What you need to do →
Check each statement against the abstract on routing misbehavior detection, answering yes or no and quoting the exact words that decide it. 1. In BRMD, sensor nodes are watched by their neighbors. 2. Network Simulator 2.34 was used to gauge how well the proposed technique works. 3. BRMD's false negative rate exceeds 6%.

Exercise text →
——

Sensor networks are deployed in unheeded environment to monitor the situation. In view of the unheeded environment and by the nature of their communication channel sensor nodes are vulnerable to various attacks most commonly malicious packet dropping attacks namely blackhole, grayhole attack and sinkhole attack. In each of these attacks, the attackers capture the sensor nodes to inject fake details, to deceive other sensor nodes and to interrupt the network traffic by packet dropping. In all such attacks, the compromised node advertises itself with fake routing facts to draw its neighbor traffic and to plunge the data packets. False routing advertisement play vital role in deceiving genuine node in network. In this paper, behavior based routing misbehavior detection (BRMD) is designed in wireless sensor networks to detect false advertiser node in the network. Herein the sensor nodes are monitored by its neighbor. The node which attracts more neighbor traffic by fake routing advertisement and involves the malicious activities such as packet dropping, selective packet dropping and tampering data are detected by its various behaviors and isolated from the network. To estimate the effectiveness of the proposed technique, Network Simulator 2.34 is used. In addition packet delivery ratio, throughput and end-to-end delay of BRMD are compared with other existing routing protocols and as a consequence it is shown that BRMD performs better. The outcome also demonstrates that BRMD yields lesser false positive (less than 6%) and false negative (less than 4%) encountered in various attack detection.

——

Data excerpt →

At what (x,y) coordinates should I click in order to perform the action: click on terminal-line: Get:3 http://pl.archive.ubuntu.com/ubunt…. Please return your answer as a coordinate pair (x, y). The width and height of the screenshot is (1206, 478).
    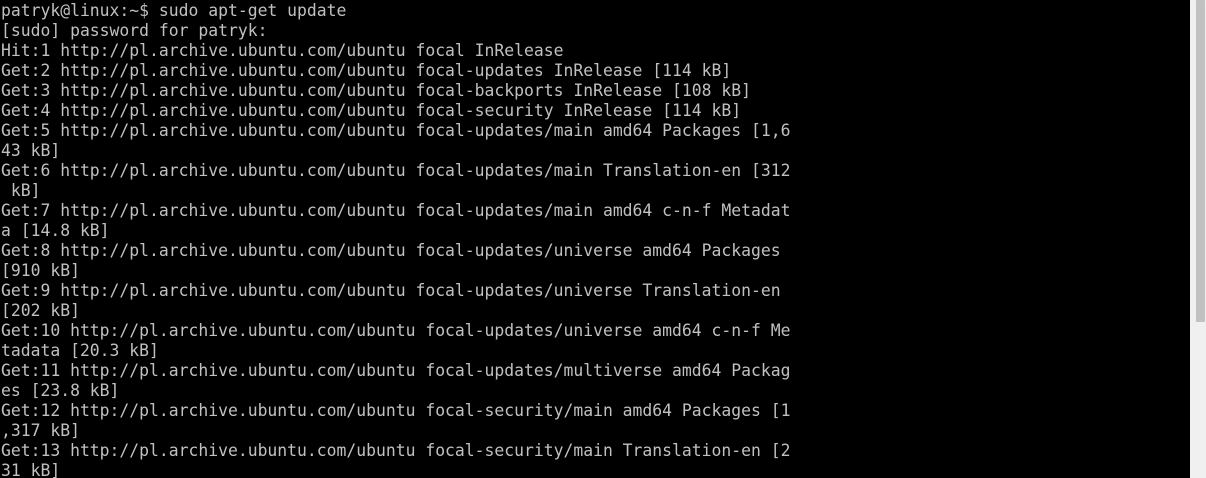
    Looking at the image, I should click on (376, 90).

——

Solution for this exercise →
1. Yes: "Herein the sensor nodes are monitored by its neighbor."
2. Yes: "To estimate the effectiveness of the proposed technique, Network Simulator 2.34 is used."
3. No: "false negative (less than 4%)"